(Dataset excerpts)
------------
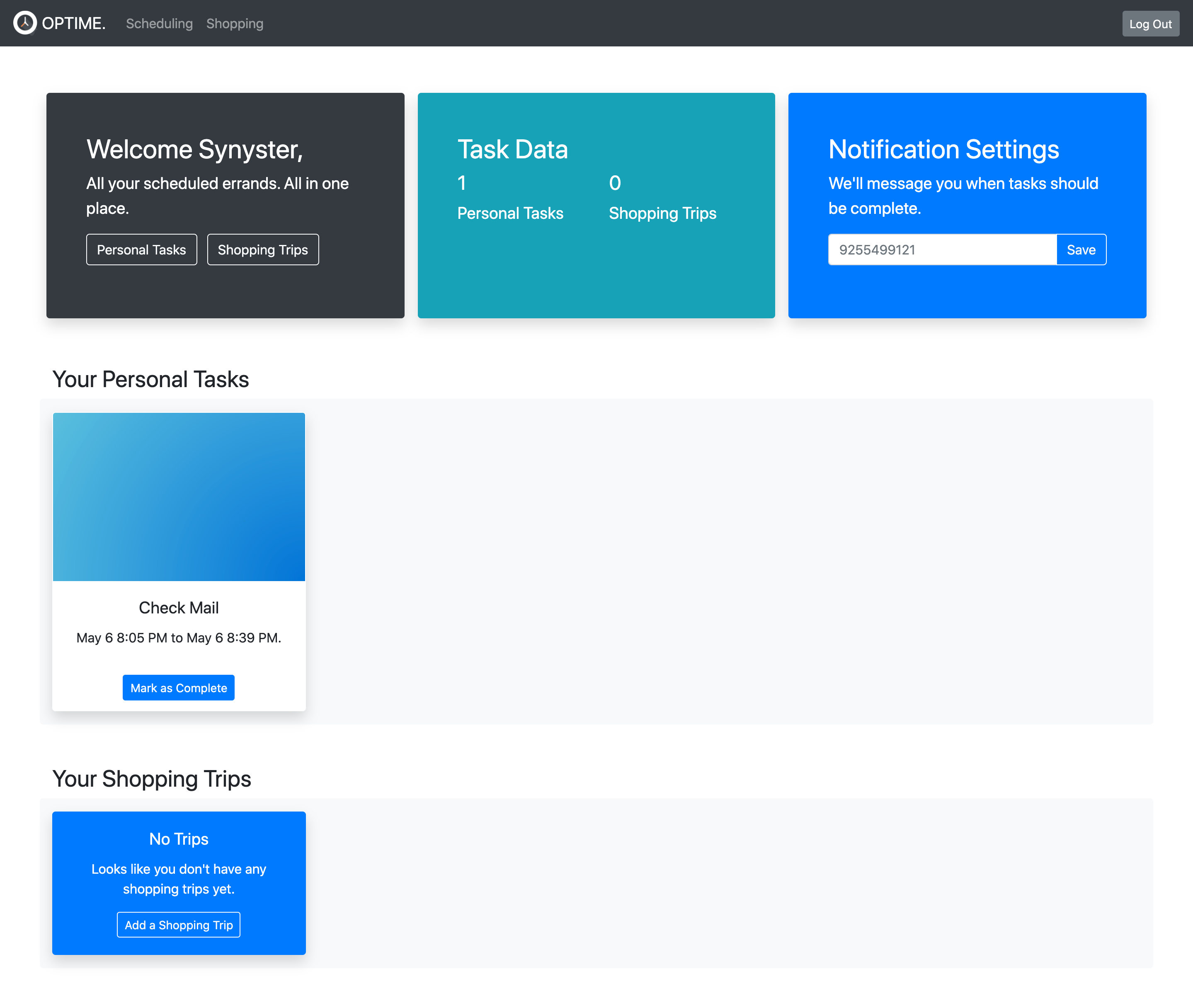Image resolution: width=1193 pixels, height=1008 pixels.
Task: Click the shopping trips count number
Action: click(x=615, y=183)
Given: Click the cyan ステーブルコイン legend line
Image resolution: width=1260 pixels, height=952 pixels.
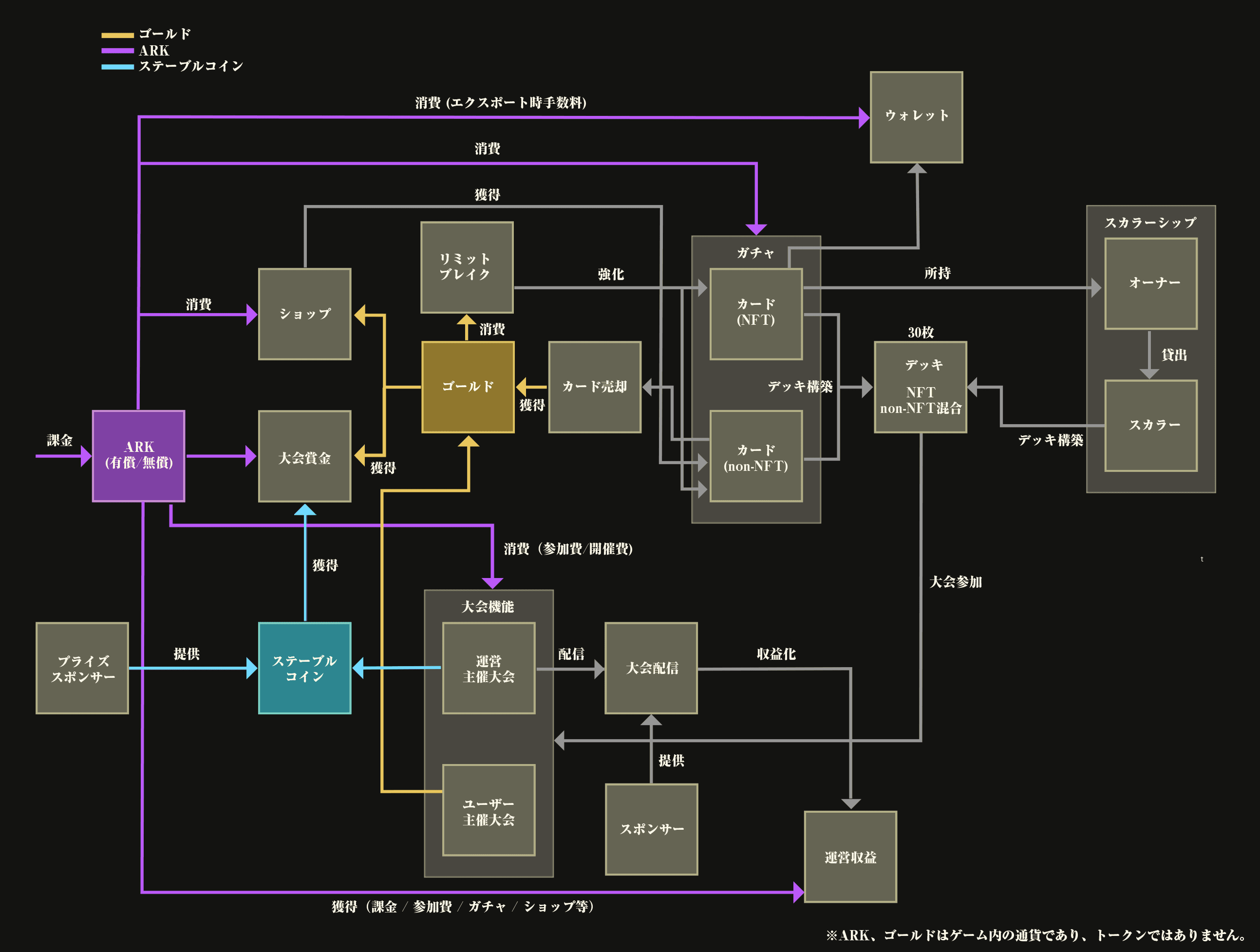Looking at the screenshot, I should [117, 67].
------------
• DESCRIPTION OF THE TASK
Take the line that contains "Image resolution: width=1260" as the first and the last line of the records as the end, and please quote those lines exactly, pictures omitted.

• RESPONSE
Image resolution: width=1260 pixels, height=952 pixels.
Looking at the screenshot, I should [117, 67].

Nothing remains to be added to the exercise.